A year ago today, I arrived in Pittsburgh at night after driving all day from Tennessee. Snow was on the ground. Because we’d paused in Nashville for a few days, my dog Pixel thought we’d stopped our cross-country jaunt for good, so when we started driving again, she cried and whined for the whole eight hours. She’d had enough. My house wasn’t ready, so I was staying at an AirBnB for a few weeks. I had to figure out where it was and how to get in, move all my stuff from the car inside up three flights, and convince the dog to pee before collapsing. The next day, I started learning my new job.
I sometimes wonder how I did this.
I didn’t know what I was getting into, although it occurs to me that we seldom do. Although I had taught two classes in grad school, I didn’t really know how to do this job—I didn’t really know much about what the job was. I was naive about a great many things. Just one example: I assumed professors didn’t need to much care about financials. Hilarious.
I know a lot more now, although it’s been my experience it takes about two years to really know a job, and three years to really master it. I’m sure I’ll learn a lot more during the next year and a half of my contract.
This year, I’ve
taught six courses to over 250 students
written the first two chapters of the Designing for AI book
helped design two courses (Interaction Design Fundamentals and Advanced IxD)
served on three committees (MHCI Admissions, Design Curriculum, and Adjunct Committee)
gave two talks and a workshop at two separate conferences and lined up giving them again at two other conferences
45 of these posts
which isn’t bad for Year One. Especially when I have to (re-)learn a city, have a romantic life, work on my novel, find new places to go, (re-)learn how to deal with weather, and do all the dumb stuff that comes with moving far away like changing my driver’s license.
People keep asking me, “Are you happy?” and I have no good answer for them. Happiness wasn’t particularly discussed when I was growing up, so I don’t ever think about it. I can remember having been happy, but not typically being happy in the moment. (Maybe something for me to discuss in therapy.) A better question for me is “Are you feeling fulfilled, productive, and useful?” and the answer to that is yes. Another question is, “Are you learning and growing?” Assuredly yes. Ah, but “Are you having fun?” Most of the time.
I miss my friends and life in San Francisco, but even if I had stayed, my life would not have stayed the same. In all likelihood, based on the experiences of some of my friends in similar situations, I would still be unemployed, which probably also means I wouldn’t be living in San Francisco. SF is unforgiving to single people without high-paying jobs. My life there would be different, and probably not for the better.
The time before the last time I was out of work, back in January 2021, I had a session with my friend and occasional writing and creative coach Pam Daghlian to talk about career options. Unsurprisingly, being a design professor was on the list. But the path to get there seemed impossible, or at least incredibly arduous. So to find myself, just two years later, actually doing that job at a great school like Carnegie Mellon, with some of the smartest people in the world, is like a dream. I’m incredibly grateful for my new colleagues, friends, and students.
When I lost my job back in October 2022, post-Covid, post-divorce, post-heartbreak, I was sure I was on the Bad Timeline. But now I don’t think that at all. It might even be that I’m now on the Good Timeline, where I’m supposed to be. Although as John Lennon sang, there’s nowhere you can be that isn’t where you’re meant to be. It’s easy.

SOURCE MATERIAL:

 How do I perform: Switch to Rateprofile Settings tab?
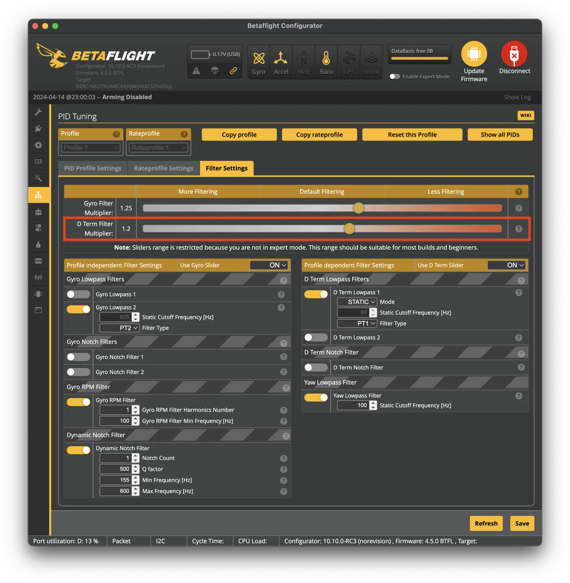click(x=164, y=168)
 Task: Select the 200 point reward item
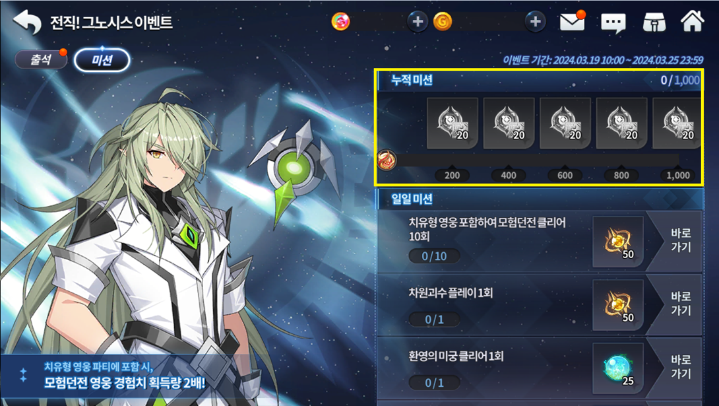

WHAT THIS TASK INVOLVES:
Repeat word for word the part of the Pittsburgh year-one reflection from "I sometimes wonder" up to and including "about financials. Hilarious.".

TASK SOLUTION:
I sometimes wonder how I did this.
I didn’t know what I was getting into, although it occurs to me that we seldom do. Although I had taught two classes in grad school, I didn’t really know how to do this job—I didn’t really know much about what the job was. I was naive about a great many things. Just one example: I assumed professors didn’t need to much care about financials. Hilarious.